Born on November 26, 1911 (even writing this seems surreal), in the northern French city of Amiens, he started riding when he was 14 but, due to his diminutive stature, his coach told him that he should give up cycling because he will never achieve anything on a bike. At first, he took his advice to heart and started living an eventful life that took him to Venezuela, where he worked as a truck driver and sugarcane planter near the end of the 1940s, and later he moved to Canada where he worked as a lumberjack.
Furthermore, because it apparently wasn’t enough, he was a firefighter in the 1930s and took an active part during the strikes of 1936 in France that gave birth to the modern era foundations of French employment legislation and he even managed to find himself in prison during World War II because he failed to train children of Nazi collaborators as a gym instructor.

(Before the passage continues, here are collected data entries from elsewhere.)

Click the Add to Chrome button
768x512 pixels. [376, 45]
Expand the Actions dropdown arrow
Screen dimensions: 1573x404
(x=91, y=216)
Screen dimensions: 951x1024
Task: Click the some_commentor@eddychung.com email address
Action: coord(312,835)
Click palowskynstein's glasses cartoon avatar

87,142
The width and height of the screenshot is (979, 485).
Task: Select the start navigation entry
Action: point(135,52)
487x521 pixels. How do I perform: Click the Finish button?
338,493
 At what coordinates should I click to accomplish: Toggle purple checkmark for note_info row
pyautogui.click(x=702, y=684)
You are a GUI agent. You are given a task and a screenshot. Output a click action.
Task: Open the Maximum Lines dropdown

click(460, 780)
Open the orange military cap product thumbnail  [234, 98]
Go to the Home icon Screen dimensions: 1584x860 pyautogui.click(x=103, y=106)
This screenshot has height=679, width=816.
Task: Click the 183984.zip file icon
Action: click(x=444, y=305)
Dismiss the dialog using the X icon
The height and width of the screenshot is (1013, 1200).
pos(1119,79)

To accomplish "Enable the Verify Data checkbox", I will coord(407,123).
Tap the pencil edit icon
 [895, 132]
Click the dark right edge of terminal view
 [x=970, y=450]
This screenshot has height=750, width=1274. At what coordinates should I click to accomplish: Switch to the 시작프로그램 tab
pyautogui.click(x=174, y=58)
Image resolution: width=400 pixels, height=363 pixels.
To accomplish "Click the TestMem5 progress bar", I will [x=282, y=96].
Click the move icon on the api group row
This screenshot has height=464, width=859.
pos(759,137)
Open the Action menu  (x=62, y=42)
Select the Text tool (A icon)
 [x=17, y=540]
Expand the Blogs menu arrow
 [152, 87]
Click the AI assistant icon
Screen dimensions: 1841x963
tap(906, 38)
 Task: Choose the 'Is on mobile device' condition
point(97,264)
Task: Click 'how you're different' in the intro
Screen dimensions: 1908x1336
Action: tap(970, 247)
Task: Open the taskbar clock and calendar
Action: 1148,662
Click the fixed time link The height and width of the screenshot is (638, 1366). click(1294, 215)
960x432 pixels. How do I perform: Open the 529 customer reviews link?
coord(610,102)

He returned to France in 1960s and made living through various odd jobs, later taking on the job as a gardener or wine dealer until 1987. Then he apparently remembered his old hobby and took up the bike again when he was 67 years old, because why not. When he was 89 he finished the 600-kilometre race between Bordeaux and Paris in 36 hours. Actually, he rode from Bordeaux to Paris, and Paris to Roubaix several times. He also cycled to Moscow from Paris in 1992. Whew.
He set his first hour record to mark his 100th birthday. In 2012 he rode 24 kilometres and 251 metres in Aigle. Two years later he rode 10 per cent faster than he did when he was 100 years old. This veteran Frenchman who apparently doesn’t know the definition of “retirement” also holds the record for 100-kilometres in his age group. On the track in Lyon he finished his 100 kilometre race in four hours and 15 minutes, averaging just over 23 kilometres per hour.
Not so fast forward to January 4, 2017, and here comes his successful attempt at breaking his own record. When asked about his motives, he simply answered: “I’m not here to break any record,” he said. “I’m doing it to prove that at 105 years old you can still ride a bike.” But his competitive spirit wasn’t entirely left behind, as he noted: “I did not see the sign warning me I had 10 minutes left,” Marchand said after his effort. “Otherwise I would have gone faster, I would have posted a better time. I’m now waiting for a rival.” No, he doesn’t put us all to shame at all.
According to his coach, he stays fit by no complicated means – he has a stabile sleeping routine, exercises daily both outdoors and indoors, eats a lot of fruit and vegetables, avoids smoking a has only the occasional glass of red wine. Yeah, not something we all like to hear, but it all boils down to that. And when asked about doping, Robert just laughs and says that you would find only a little drop of honey in his water bottle. His trainer Mistler confirms that: “If he had been doping, he would not be here anymore.”
What a role model for all of us to look up to. Robert Marchand is certainly winning at the whole life game and we can’t wait what he will be up to next.